Honor thy appointments. If you make an appointment with yourself, or with anyone else for that matter, DON’T cancel it. Especially with yourself. As humans, we have this weird quality where we strive to not let anyone else down, but somehow it’s ok to let ourselves down. If you scheduled an appointment with yourself to workout, then keep it!
While you are doing this, try to limit commitments as much as possible. If you really don’t want to do something, then just say so. Take on the ones that play to your strengths, core virtues, and allow you to really contribute and give back. If someone asks you to help out with a garden, and you have no clue what you are doing, maybe pass on that commitment. Unless learning the art of gardening is something you really would like to understand.
Get rid of limbo. There is nothing worse than being in limbo. What is limbo you ask? I’m so glad you did.
Limbo: an unknown intermediate place or condition between two extremes; a prison or confinement. Also a really cool game where you walk under a stick.
Pretty much sounds like hell to me. Moral of the story, if something comes up, and you can do it right way or answer right away, then do it! That’s not to say do it mindlessly, but digest what it is you are reviewing, maybe check your schedule, and then take action.
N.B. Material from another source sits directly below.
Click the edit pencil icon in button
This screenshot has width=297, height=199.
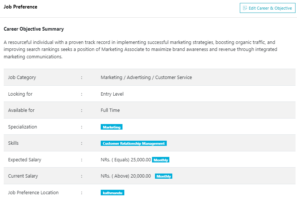point(245,8)
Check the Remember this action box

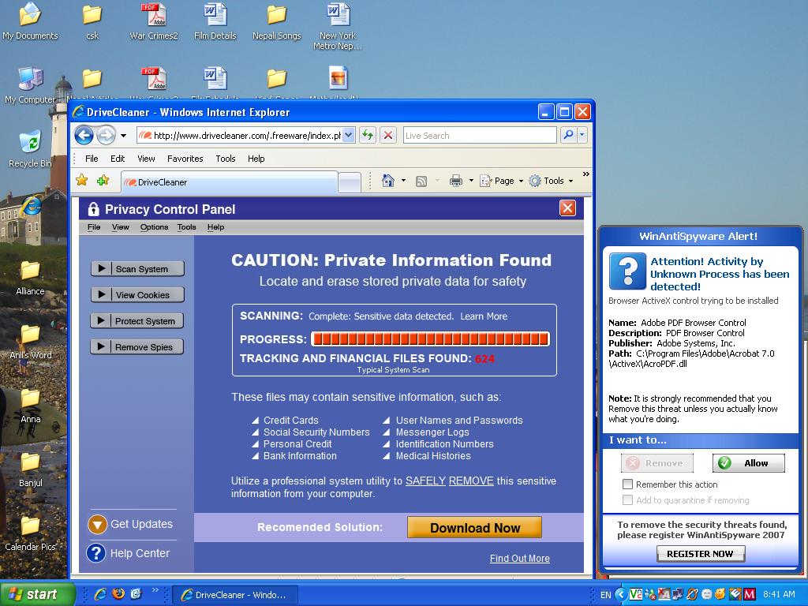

This is a big one for email. If you open that inbox and there is a message in there ANSWER THEM! That’s what you went to the email for anyway, right? Instead of playing email tag, maybe ask them to give you a call if there needs to be any clarification. That way, you can resolve any issues immediately and move on as to avoid being in limbo.
Batch the mundane. All those small little tasks that we make so important, but really have no significance in our development as kick ass people, should be batched. This works for some and not for others, but I find it very useful. I like to dedicate a couple of hours one day a week to taking care of those little tasks like household chores, errands, etc. I like to call it my, “Damn, I really don’t want to do this crap, but I do understand it eventually needs to be done list.”
Laundry, yard work, grocery shopping, and the like, are all done here. It usually takes a couple of hours, but when it’s all said and done, I know I have the rest of the week to concentrate on dominating.
Respect the law of diminishing returns. The idea is that the continued application or repetition of a skill, task, or project is subject to decline in effectiveness after a certain level of achievement has been reached. Long story short, know yourself and how you operate.
If you start to feel the decline in productivity, I would suggest working 5-10 more minutes past that point to build-up a resistance to the stress. Allow yourself to get to the point where you feel a little anxiety and frustration being at it so long, but right when you feel that way, take a break! If you’re at work and you get to that point, simply step outside, get some sunlight and fresh air, and seriously . . . knock out a few push-ups, lunges, or jumping jacks. It will totally reset your jets!
Review. Take time at the end of your day to review what you completed. Was your most important/difficult task finished? If not, where did things go wrong and what can you do to fix it tomorrow?
Yup, challenge #3
For 1 to 2 days anytime someone asks you to do something, just say no. No explanations, just say no. You can add “I have an appointment with myself” if you’d like. It’s not being rude, it’s just showing yourself that it’s OK to say no sometimes.
SO LETS WRAP THIS UP
What can you put on your list for tomorrow? Write down the most important thing in your life now. Is it getting in a workout? Preparing meals? Spending time talking to a family member on the phone?
This whole “I’m too busy mess” really means that “It’s not that important to me.”
So find out what is. Ask yourself the question. What is important to me now? Then go on and commit, enjoy, and share with others.
Having time to enjoy yourself, others and your passions does not make you any less important or lazy. I’d say it makes you smart because you’re able to GSD.
How are you making yourself busy today?